9. For the purpose of dealing with payment of premium through cheque and the same is being dishonoured, this Court feels that it is relevant to rely upon the provisions of Section 138 of the Negotiable Act, 1881 and it reads as under:

"138 Dishonour of cheque for insufficiency, etc., of funds in the account:- Where any cheque drawn by a person on an account maintained by him with a banker for payment of any amount of money to another person from out of that account for the discharge, in whole or in part, of any debt or other liability, is returned by the bank unpaid, either because of the amount of money standing to the credit of that account is insufficient to honour the cheque or that it exceeds the amount arranged to be paid from that account by an agreement made with that bank, such person shall be deemed to have committed an offence and shall, without prejudice to any other provisions of this Act, be punished with imprisonment for a term which may be extended to two years, or with fine which may extend to twice the amount of the cheque, or with both:
Provided that nothing contained in this section shall apply unless--
(a) the cheque has been presented to the bank within a period of six months from the date on which it is drawn or within the period of its validity, whichever is earlier;
4
(b) the payee or the holder in due course of the cheque, as the case may be, makes a demand for the payment of the said amount of money by giving a notice in writing, to the drawer of the cheque, within thirty days of the receipt of information by him from the bank regarding the return of the cheque as unpaid; and
(c) the drawer of such cheque fails to make the payment of the said amount of money to the payee or, as the case may be, to the holder in due course of the cheque, within fifteen days of the receipt of the said notice.

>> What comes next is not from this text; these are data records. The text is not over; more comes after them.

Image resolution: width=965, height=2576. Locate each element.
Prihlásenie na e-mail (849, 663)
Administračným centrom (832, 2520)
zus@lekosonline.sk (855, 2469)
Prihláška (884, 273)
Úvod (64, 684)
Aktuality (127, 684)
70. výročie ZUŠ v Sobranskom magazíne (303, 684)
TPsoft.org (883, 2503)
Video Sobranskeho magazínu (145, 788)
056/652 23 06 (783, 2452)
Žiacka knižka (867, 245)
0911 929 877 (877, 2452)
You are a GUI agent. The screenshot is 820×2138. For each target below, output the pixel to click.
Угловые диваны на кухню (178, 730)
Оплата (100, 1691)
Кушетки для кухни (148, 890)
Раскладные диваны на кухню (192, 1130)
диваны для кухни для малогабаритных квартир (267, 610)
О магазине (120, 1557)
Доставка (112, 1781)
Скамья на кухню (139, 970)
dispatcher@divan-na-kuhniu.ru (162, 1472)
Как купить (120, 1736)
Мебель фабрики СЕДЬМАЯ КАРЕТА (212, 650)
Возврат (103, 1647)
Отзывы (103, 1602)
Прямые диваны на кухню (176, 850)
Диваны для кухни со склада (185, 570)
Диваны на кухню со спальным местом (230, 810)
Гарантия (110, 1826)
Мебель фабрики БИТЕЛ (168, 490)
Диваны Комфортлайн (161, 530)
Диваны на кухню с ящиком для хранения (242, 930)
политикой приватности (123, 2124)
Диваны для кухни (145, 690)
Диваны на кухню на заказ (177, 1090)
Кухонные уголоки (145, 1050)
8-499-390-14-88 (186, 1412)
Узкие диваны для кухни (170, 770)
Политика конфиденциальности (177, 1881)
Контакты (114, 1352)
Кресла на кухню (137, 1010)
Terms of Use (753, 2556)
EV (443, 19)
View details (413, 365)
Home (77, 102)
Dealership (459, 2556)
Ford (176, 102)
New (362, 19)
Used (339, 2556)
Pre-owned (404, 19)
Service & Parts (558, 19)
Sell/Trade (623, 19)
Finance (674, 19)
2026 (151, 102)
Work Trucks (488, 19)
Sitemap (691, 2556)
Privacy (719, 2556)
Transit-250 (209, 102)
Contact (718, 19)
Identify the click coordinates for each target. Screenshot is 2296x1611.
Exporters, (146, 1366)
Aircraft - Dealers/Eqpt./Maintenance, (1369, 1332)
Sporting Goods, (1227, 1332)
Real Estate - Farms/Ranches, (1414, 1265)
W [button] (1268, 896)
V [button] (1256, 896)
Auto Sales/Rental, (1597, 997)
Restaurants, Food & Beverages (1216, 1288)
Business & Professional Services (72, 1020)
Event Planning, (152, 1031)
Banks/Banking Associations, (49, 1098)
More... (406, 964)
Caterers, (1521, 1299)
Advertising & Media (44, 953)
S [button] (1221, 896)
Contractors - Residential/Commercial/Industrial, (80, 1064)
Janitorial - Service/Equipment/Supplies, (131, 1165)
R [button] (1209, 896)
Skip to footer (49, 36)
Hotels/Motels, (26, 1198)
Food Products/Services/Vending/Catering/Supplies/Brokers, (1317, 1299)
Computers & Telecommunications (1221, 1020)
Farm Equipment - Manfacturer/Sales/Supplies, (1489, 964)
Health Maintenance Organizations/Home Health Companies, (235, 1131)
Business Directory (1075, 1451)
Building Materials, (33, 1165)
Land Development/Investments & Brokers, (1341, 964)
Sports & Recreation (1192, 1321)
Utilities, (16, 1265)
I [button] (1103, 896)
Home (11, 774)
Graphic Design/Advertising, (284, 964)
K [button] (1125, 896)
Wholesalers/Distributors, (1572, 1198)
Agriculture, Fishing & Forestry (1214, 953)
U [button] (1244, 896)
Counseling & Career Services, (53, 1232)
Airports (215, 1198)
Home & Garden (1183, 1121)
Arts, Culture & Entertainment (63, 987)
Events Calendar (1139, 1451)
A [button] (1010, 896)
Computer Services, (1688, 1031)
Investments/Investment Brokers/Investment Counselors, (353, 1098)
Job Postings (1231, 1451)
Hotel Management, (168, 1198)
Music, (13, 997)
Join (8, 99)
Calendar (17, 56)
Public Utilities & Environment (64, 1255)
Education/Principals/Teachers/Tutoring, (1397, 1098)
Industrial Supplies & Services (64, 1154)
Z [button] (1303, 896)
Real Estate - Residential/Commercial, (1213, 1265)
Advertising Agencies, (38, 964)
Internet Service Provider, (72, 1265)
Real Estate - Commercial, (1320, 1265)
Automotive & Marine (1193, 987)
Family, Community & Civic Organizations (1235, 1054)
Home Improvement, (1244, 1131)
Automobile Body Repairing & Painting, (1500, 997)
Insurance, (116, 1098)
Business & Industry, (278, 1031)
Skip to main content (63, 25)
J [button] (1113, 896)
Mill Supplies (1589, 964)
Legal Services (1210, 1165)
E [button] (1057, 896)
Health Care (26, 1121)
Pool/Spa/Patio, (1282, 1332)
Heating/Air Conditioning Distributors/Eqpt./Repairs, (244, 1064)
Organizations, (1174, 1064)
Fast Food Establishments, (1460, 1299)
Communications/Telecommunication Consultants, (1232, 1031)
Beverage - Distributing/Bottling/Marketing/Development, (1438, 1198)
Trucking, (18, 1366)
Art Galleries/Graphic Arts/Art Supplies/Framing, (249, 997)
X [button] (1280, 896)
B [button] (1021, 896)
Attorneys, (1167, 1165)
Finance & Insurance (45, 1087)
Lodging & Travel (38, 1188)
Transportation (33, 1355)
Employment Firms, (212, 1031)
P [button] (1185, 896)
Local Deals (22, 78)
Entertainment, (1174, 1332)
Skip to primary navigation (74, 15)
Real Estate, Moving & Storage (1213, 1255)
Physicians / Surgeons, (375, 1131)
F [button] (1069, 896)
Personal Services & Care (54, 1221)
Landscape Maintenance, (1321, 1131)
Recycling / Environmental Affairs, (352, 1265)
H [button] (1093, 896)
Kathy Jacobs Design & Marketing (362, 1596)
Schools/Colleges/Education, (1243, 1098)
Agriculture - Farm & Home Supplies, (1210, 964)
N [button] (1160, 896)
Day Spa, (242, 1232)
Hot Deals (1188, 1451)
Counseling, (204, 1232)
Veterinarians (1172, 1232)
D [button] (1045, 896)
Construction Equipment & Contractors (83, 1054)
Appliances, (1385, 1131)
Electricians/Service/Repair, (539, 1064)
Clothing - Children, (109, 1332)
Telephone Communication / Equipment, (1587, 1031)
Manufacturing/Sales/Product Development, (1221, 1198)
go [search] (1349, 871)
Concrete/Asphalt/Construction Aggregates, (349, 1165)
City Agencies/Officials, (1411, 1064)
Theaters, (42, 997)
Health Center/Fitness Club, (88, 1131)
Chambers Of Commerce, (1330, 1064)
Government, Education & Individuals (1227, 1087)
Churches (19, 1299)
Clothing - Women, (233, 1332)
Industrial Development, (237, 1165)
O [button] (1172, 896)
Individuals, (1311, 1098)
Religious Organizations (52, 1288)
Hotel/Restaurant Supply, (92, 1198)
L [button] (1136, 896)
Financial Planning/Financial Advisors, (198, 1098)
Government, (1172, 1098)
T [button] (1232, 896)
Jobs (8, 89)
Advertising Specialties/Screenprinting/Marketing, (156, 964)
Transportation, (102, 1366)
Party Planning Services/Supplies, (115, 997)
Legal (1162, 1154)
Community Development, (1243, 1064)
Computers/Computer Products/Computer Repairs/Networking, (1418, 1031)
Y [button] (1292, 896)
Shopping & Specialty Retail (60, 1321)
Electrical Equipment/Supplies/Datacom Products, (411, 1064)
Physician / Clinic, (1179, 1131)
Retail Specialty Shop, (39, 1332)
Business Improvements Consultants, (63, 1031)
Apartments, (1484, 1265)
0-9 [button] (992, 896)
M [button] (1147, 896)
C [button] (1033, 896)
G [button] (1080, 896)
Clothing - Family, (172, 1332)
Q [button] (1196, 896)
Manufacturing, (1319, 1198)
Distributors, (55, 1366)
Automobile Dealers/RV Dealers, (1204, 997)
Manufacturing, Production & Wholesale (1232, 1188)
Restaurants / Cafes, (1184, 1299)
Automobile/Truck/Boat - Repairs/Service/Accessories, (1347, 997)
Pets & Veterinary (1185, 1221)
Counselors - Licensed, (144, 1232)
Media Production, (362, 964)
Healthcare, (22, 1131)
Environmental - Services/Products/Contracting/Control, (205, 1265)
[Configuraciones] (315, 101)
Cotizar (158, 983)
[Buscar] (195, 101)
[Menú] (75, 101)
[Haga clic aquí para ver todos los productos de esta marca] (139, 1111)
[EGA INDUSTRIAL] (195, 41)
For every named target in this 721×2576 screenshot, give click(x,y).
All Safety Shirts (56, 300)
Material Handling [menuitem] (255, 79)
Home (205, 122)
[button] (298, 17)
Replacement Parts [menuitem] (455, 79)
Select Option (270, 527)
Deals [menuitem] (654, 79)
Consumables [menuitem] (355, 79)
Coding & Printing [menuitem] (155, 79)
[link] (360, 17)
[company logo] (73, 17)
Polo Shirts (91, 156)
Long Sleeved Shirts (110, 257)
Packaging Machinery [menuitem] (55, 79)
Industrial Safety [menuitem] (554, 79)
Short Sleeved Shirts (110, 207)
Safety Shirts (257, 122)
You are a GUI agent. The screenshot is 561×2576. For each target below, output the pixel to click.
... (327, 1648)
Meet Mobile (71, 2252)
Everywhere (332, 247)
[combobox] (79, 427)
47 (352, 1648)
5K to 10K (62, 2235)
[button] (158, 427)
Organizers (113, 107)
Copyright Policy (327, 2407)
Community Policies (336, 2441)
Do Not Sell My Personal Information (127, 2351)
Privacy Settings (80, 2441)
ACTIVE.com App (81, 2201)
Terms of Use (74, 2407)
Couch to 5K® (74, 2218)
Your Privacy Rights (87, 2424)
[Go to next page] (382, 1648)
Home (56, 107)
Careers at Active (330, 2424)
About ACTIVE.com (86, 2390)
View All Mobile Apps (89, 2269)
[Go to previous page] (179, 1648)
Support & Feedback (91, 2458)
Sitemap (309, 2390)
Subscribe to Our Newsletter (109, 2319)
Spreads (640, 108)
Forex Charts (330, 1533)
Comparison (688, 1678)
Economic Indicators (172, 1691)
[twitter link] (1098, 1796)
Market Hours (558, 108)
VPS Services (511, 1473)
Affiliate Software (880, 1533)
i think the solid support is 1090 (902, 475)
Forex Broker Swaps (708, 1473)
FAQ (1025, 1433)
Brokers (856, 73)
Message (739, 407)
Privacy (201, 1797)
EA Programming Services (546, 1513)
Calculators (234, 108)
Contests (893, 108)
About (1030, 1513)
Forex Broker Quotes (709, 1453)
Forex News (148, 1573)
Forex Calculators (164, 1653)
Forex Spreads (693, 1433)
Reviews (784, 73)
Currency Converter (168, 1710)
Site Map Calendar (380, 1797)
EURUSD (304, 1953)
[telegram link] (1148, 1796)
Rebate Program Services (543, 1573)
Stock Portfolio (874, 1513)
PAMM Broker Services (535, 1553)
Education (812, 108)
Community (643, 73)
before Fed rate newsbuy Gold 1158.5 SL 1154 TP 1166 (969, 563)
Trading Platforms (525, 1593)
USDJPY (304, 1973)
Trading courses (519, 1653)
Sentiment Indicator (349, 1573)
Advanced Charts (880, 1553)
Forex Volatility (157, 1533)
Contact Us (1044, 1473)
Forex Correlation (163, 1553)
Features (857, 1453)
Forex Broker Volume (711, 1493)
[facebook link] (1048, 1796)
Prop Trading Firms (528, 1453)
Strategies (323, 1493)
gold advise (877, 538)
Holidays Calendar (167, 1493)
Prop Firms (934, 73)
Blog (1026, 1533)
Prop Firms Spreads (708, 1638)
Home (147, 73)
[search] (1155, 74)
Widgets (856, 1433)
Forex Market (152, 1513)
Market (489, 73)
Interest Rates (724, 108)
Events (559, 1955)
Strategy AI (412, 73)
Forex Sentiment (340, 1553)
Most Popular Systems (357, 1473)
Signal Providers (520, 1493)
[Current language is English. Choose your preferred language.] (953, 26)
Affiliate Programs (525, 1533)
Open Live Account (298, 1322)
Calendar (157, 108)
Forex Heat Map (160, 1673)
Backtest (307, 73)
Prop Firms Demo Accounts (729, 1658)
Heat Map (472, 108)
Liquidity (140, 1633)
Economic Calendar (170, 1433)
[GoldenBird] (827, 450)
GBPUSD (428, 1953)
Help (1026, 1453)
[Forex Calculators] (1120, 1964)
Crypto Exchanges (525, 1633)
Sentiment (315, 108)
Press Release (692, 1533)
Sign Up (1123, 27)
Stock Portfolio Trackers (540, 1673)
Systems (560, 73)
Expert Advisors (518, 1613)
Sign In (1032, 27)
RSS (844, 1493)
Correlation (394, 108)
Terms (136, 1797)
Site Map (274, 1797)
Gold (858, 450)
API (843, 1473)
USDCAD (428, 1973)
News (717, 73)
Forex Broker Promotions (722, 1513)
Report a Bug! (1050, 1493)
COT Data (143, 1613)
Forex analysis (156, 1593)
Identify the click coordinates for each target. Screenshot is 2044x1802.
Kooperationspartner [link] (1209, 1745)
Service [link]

Explanation.-- For the purposes of this section, "debt or other liability" means a legally enforceable debt or other liability.

10. A perusal of Section 138 of the said Act, it is clear that when a cheque issued by a drawer towards discharge of any debt or other liability is dishonoured because of insufficient funds, the payee or the holder of the cheque must make a demand for the payment of the said amount of money by giving a notice in writing to the drawer of the cheque within thirty days of the receipt of information by him form the bank regarding the return of the cheque as unpaid. In the present case, though the appellant/insurance company issued Ex.B.4-notice, to respondent No.3 and RTO, Bandra, no evidence was filed by it to show that those letters were served on them. As the appellant failed to inform to respondent No.3 about the information regarding dishnour of cheque and cancellation of policy, it can be construed that the contract between respondent No.3 and the appellant was not cancelled and hence, the appellant cannot avoid its liability of payment of compensation. Hence, the appeal fails and is liable to be dismissed. 5

11. Accordingly, the Motor Accident Civil Miscellaneous Appeal is dismissed. Miscellaneous petitions pending, if any, shall stand dismissed. No order as to costs.

________________________ T.AMARNATH GOUD, J Date: 04-09-2019 Note: L.R. Copy to be marked.